Aim of the task. Return, word for word, the lines of the listing below from the one with "Where should I" through the one with "You are a computer-use agent. Screen", and no other lines.

▽

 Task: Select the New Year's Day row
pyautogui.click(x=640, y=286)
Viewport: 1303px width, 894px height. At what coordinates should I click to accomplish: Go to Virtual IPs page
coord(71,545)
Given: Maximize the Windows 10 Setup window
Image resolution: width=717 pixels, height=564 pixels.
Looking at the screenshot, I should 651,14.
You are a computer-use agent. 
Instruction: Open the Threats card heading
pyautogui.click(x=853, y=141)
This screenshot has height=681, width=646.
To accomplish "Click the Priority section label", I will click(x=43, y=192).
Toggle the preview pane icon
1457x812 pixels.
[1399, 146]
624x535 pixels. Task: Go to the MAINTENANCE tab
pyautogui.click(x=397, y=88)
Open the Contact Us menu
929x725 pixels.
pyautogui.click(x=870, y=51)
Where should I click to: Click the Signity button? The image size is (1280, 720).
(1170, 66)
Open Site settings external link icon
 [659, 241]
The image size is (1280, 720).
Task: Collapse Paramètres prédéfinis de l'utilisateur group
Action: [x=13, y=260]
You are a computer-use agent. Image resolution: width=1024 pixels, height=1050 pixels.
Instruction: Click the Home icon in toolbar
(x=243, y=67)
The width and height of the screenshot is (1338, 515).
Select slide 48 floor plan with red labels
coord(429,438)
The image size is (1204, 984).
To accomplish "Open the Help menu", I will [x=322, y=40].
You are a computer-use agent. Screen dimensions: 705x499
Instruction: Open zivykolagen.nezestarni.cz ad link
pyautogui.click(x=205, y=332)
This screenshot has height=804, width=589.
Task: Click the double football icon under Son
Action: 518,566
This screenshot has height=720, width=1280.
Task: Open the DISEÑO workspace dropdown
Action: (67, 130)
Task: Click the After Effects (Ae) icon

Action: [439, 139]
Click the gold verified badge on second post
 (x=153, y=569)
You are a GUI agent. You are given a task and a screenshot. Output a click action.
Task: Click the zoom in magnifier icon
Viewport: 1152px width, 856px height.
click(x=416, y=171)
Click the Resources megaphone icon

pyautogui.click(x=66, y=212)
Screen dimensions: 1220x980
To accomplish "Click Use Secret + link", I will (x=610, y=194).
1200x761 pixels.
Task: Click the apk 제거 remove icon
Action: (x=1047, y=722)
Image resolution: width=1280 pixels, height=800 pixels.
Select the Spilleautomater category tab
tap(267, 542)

△

Written solution.
Where should I click to: Click the Signity button? The image size is (1280, 720).
(1170, 66)
Open Site settings external link icon
 [659, 241]
The image size is (1280, 720).
Task: Collapse Paramètres prédéfinis de l'utilisateur group
Action: [x=13, y=260]
You are a computer-use agent. Image resolution: width=1024 pixels, height=1050 pixels.
Instruction: Click the Home icon in toolbar
(x=243, y=67)
The width and height of the screenshot is (1338, 515).
Select slide 48 floor plan with red labels
coord(429,438)
The image size is (1204, 984).
To accomplish "Open the Help menu", I will [x=322, y=40].
You are a computer-use agent. Screen dimensions: 705x499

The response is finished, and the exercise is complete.